COVID-19 poses issues of living in harmony with nature that apply to climate change. Both problems require harmonious action.

AP
A resident walks past tree shadows in Beijing, where carbon emissions were low during the COVID-19 crisis in March.

It’s been a half-century since the first Earth Day on April 22, 1970. In a less unusual year, that 50th anniversary might have brought worldwide notice. But a pandemic has consumed most public attention. Yet the environmental issues that Earth Day highlights are as urgent as ever. In many ways, they are woven with the coronavirus crisis.

One issue is that humanity’s view of the natural world may be changing. COVID-19 is believed to have leaped to humans from another species. Will fear grow that other forms of life are dangerous and to be avoided? Or will a commitment grow to more deeply understand and live in harmony with the natural world?

Another issue posed by the virus: Will the need to reignite faltering economies result in less protection for the environment? That question poses a false choice. The environment and economy are too interrelated to suppose each fits into separate boxes. “The economy is a wholly owned subsidiary of the environment,” pointed out Earth Day’s founder, Wisconsin Sen. Gaylord Nelson. “Not the other way around.” A healthy economy rests on a healthy environment.

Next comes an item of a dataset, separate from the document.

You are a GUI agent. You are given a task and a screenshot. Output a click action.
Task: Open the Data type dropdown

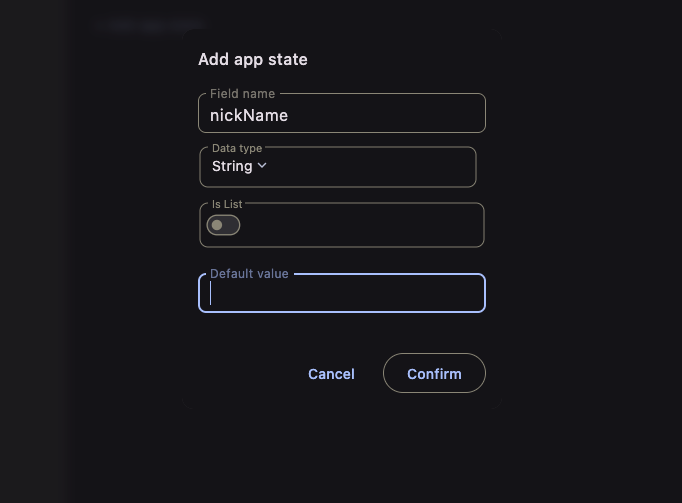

The world’s economic system has experienced a great disruption. Governments are responding with unprecedented speed and massive spending. Old rules of the road are being abandoned. Will people now accept radical steps to curb climate change?

Each year lost in reducing carbon emissions will make the need for future steps to be more drastic. The National Geographic Society recently calculated how climate change might affect cities 50 years from now. Boston, for example, would have summer temperatures 8 degrees Fahrenheit hotter on average, along with 2 inches more rain.

The shutdown of businesses during the coronavirus outbreak has been a global experiment in the benefits of clean air. As of March 8, the forced shuttering of factories in Wuhan, China, and the resulting reduction in air pollution saved an estimated 51,000 to 73,000 lives, estimates Marshall Burke, an assistant professor of earth system science at Stanford University. That total is far more than the lives reportedly lost to the virus in the surrounding Hubei province.

Earth Day has always been a call for individual action, including lifestyle changes and investments in clean technologies. That grassroots momentum has led to “green” policies by most governments and to international climate agreements. Yet progress has been slow.

Just as the COVID-19 crisis is bringing forth innovative solutions to a complex and urgent issue, new approaches are required on climate change. This year’s Earth Day, coming during a pandemic, is a reminder of the need for global action to solve a problem involving the whole planet. If humanity is in harmony on that, it can find harmony with the natural world.